The Africa Project leaders hope to mobilize the youth of Irvine in support of the orphans, said Debbie Bianchi and Allison Hart, local leaders in the effort. Mahaye and Sister Hedwig spoke to Irvine High School students on World AIDS Day and have also reached out to other community groups.
KEY PLAYERS
    Sister Hedwig is a nun with the Nardini Order. She lives in the town of Nkandla, which is the government center of the municipality of the same name. She is a social worker in the hospital there.
She first became aware of the plight of the orphans a few years ago, when children began staying around the hospital and convent after their parents came to the hospital or died there.
Mahaye was born in Nkandla and lived with relatives after he lost his parents when he was 7. They lived in a grass-thatched mud hut and they ate what they grew. Mahaye completed high school and took correspondence courses through a university, while working as a teaching helper. Last year, he became the principal of Velangaye High School on the outskirts of Nkandla.
    THE PLIGHT
    
The municipality of Nkandla is about five times the size of Irvine and has a total population of about 140,000. Most are Zulu tribes people who live in scattered homesteads of five or six huts. Only about 5 percent of the people work at paid jobs, with most surviving by subsistence farming, said Sister Hedwig.
    Nkandla and its region, Kwazulu-Natal, have one of the highest HIV/AIDS infection rates in Africa with as many as one in four adults infected, said Mahaye. Because of poverty and lack of education, the chances of treatment are slim, said Mahaye, though some treatment programs are finally getting under way.
    A FIRST-HAND LOOK
    
Debbie Bianchi and her husband, Eric, went to Nkandla last summer after helping found The Africa Project in Irvine. The long-time Irvine residents wanted to see the situation for themselves and to see what resources might be pooled locally to help the orphaned children.
    Since South Africa is so far away, project leaders have decided to work with resources in Nkandla to help the kids. Education and the schools are about the only real safety net most of the children have, they said.
    Not all schools will take the AIDS orphans. But Mahaye has worked with Sister Hedwig and “her” children and has struggled on his own to help others. At times, as many as 40 percent of the students in his school have lost a parent to AIDS or are orphaned in other ways, he said.
    Though The Africa Project is still being formed, it is not too early for people to come forward with ideas on how to help the orphans of Nkandla, said its board president, Hart. She and Bianchi hope Irvine high schools might “adopt” Mahaye’s school.
    LOCAL REACTION
    
Irvine High School students said they were impressed by the presentation given by Sister Hedwig Maphumulo and Ngogi Mahaye.
    “It was wonderful and fantastic for students to see it.
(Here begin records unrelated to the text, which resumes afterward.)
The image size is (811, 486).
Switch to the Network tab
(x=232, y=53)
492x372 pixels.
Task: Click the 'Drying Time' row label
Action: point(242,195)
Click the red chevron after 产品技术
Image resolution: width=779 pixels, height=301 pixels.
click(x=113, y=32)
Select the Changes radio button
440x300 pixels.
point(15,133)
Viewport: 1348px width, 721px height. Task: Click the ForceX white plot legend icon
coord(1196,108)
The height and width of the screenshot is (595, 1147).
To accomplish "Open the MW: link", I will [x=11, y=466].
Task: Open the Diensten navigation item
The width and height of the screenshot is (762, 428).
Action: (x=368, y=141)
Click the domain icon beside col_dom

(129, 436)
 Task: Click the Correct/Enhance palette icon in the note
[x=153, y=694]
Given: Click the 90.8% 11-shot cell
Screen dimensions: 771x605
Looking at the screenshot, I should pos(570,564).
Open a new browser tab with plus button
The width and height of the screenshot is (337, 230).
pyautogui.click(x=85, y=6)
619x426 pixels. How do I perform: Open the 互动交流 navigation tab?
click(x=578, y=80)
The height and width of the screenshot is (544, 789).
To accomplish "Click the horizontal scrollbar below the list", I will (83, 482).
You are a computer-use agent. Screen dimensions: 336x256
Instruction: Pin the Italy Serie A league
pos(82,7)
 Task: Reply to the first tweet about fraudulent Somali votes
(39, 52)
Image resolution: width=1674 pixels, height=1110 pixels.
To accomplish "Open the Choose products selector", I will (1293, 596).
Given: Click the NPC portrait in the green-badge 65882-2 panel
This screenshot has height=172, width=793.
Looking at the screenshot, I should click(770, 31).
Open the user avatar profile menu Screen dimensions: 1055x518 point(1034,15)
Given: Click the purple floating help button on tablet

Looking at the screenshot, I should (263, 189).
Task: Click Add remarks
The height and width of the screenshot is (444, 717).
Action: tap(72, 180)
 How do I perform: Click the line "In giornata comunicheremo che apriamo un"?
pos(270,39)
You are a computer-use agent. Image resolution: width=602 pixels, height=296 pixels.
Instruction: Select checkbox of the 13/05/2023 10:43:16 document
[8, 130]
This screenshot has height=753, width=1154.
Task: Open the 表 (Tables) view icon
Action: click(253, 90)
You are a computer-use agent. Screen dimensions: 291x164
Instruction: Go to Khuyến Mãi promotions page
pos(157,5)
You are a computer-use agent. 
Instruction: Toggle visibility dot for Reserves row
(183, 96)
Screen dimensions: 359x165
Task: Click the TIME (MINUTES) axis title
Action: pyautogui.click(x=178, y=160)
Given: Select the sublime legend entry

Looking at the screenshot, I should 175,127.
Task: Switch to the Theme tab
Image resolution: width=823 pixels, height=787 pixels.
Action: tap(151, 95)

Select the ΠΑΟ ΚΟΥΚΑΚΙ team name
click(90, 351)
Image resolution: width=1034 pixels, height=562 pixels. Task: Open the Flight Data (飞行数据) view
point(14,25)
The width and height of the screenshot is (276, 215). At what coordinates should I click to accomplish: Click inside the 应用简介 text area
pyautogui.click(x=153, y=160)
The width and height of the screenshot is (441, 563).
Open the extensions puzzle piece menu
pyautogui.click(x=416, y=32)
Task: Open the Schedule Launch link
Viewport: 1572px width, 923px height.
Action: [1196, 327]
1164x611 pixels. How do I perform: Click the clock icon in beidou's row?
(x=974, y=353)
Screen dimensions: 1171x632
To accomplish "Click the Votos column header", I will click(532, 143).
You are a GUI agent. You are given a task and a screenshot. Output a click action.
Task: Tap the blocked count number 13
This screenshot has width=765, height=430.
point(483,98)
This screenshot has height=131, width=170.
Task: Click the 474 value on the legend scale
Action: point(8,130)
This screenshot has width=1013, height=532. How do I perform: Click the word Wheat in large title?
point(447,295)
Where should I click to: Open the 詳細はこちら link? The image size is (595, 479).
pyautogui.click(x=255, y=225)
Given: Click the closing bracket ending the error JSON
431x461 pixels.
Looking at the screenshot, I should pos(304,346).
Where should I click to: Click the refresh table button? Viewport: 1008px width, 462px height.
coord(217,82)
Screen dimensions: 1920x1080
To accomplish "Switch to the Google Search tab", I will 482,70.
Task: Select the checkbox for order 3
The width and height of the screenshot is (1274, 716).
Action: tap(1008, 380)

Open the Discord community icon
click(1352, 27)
It was so much better to see them here from South Africa than just on TV or to read about it,” said Kelli Michel, who is already working with Debbie Bianchi and is a leader in the Students for Social Responsibility club on campus.
    The club will sponsor a benefit concert in the spring and Michel hopes the money can go to The Africa Project to help Mahaye’s school.
    Irvine High’s Think Global also will be involved, according to its president, N.G. Do.
    The city’s High School Youth Action Team’s recent Battle of the Bands raised funds for the project.
    Sister Hedwig and Mahaye have also met with other groups during their visit.
    Hart said the Africa Project plans an information and fund-raising campaign in March or April to let people know about specific projects that are planned.
    “Together, there are so many lives we can change,” said Hart, quoting [...] Justin Saks who is visiting relatives in South Africa and has helped at Mahaye’s school.